“Without sleep you can’t form or maintain the pathways in your brain that let you learn and create new memories, and it’s harder to concentrate and respond quickly.”
So says a 2017 brochure Understanding Sleep, produced by US-based National Institute of Neurological Disorders and Stroke, which also suggests that sleep is “as essential to survival as food and water”.
Yet despite sleep’s ubiquity and documented importance in our lives, the very same brochure adds that “its biological purpose remains a mystery”.
It’s certainly a mystery of sorts. In 2004, a British paper reporting on a study of 2000 adults noted that sleep problems and sleep restriction “are popular topics of discussion, but few representative data are available”.
The following year, an article in the inaugural issue of the Journal of Clinical Sleep Medicine acknowledged that “sleep medicine has only recently been recognised as a specialty of medicine”, adding that it “has evolved over the past 25 years based on the convergence of major developments in the science of sleep and circadian rhythms (chronobiology)”.
In 1951, the Journal says, Nathaniel Kleitman, a professor of physiology at the University of Chicago, with the assistance of his graduate student, Eugene Aserinsky, studied eye movements during sleep.
Their work “culminated in a seminal paper in 1953 in which a new sleep state, REM sleep, was described and a correlation with dreaming hypothesised”.
The Journal goes on to explain how, in 1957, William Dement and Kleitman “described the human sleep cycle of NREM sleep stages of increasing depth followed by periods of REM sleep, with the cycles repeating through the night… This understanding of the electrophysiologic substrate of human sleep has been the basis for the vast literature on sleep that has accumulated over the ensuing half century.”
When Kleitman died in California on 13 August 1999, aged 104, a University of Chicago obituary described him as “the world’s first scholar to concentrate entirely on sleep” and “universally recognised as the father of sleep research”.
It says that before him, “few scientists had systematically investigated the intricacies of sleep, which had previously been dismissed as a state of quiescence”.

### Set of tasks
1. In the passage on the history of sleep research, what new sleep state did the seminal 1953 paper describe?
2. Go on writing the passage on the history of sleep research, picking up after its final sentence.

### Input data
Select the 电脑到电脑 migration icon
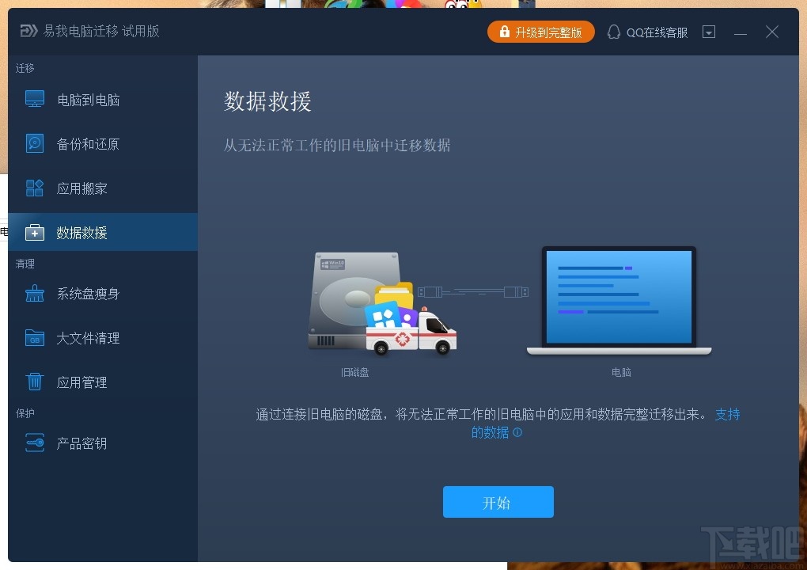This screenshot has height=570, width=807. click(34, 99)
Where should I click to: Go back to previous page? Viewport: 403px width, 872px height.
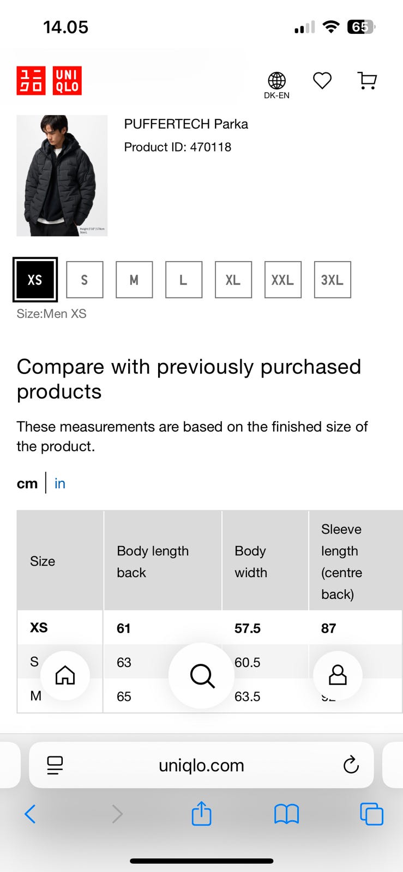(x=31, y=814)
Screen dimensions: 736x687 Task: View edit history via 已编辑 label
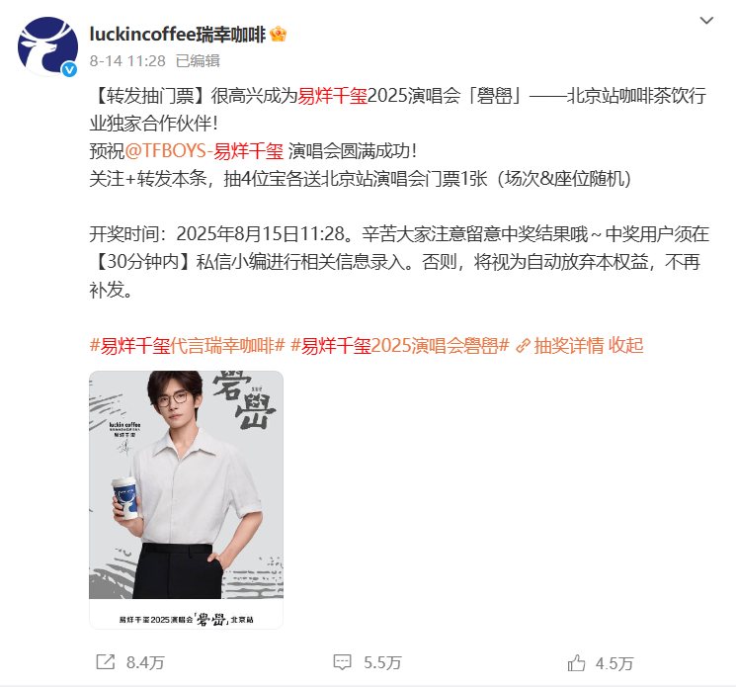pos(198,61)
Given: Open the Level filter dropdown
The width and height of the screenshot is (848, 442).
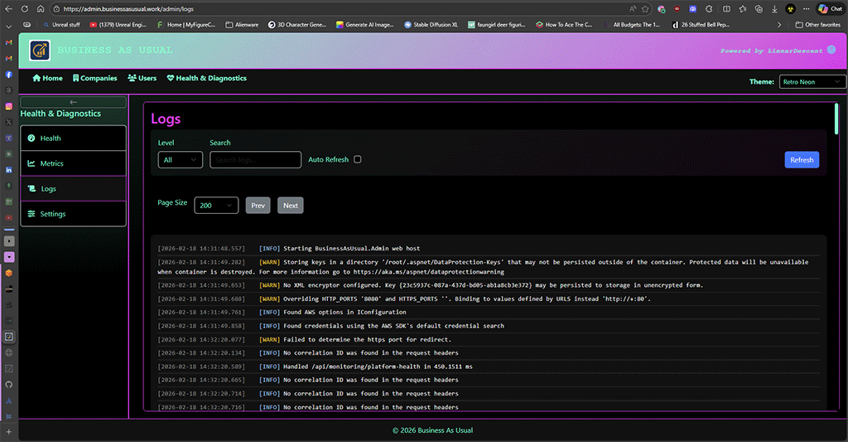Looking at the screenshot, I should [181, 160].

### Results for each task
1. REM sleep

2.
“After Kleitman and colleagues demonstrated in the 1950s that sleep was a dynamic and varied process, there was an explosion of interest in sleep, in sleep research and, subsequently, in the treatment of sleep disorders.”
Kleitman was born on 26 April 1895 in Kishinev, part of the Russian empire, to a Jewish family that was forced to flee to Palestine. He moved to the US, arriving in New York 1915, and by 1923 had earned a PhD from the University of Chicago’s department of physiology.
The Guardian newspaper says his book Sleep and Wakefulness, first published in 1939, is “regarded as the supreme work on the subject and the foundation for modern studies”.
In his studies of sleep cycles, it says, Kleitman devised several experiments, including one in 1938 in which he and an assistant tried to adapt to a 28-hour day by living in a cave at a constant temperature of 12 degrees Celsius and no natural light.
He also “dispelled” the “myth” that babies needed 20 to 22 hours of sleep a day, finding that 15 hours was normal.
Kleitman also performed studies that were less benign, The Guardian says, including sleep deprivation experiments in the 1950s, “many on soldiers, and once stayed awake himself for 180 hours. ‘It gets to the point where someone would confess anything just to be allowed to sleep,’ he said”.
“Long periods without sleep were a form of torture, he argued, and so it proved.”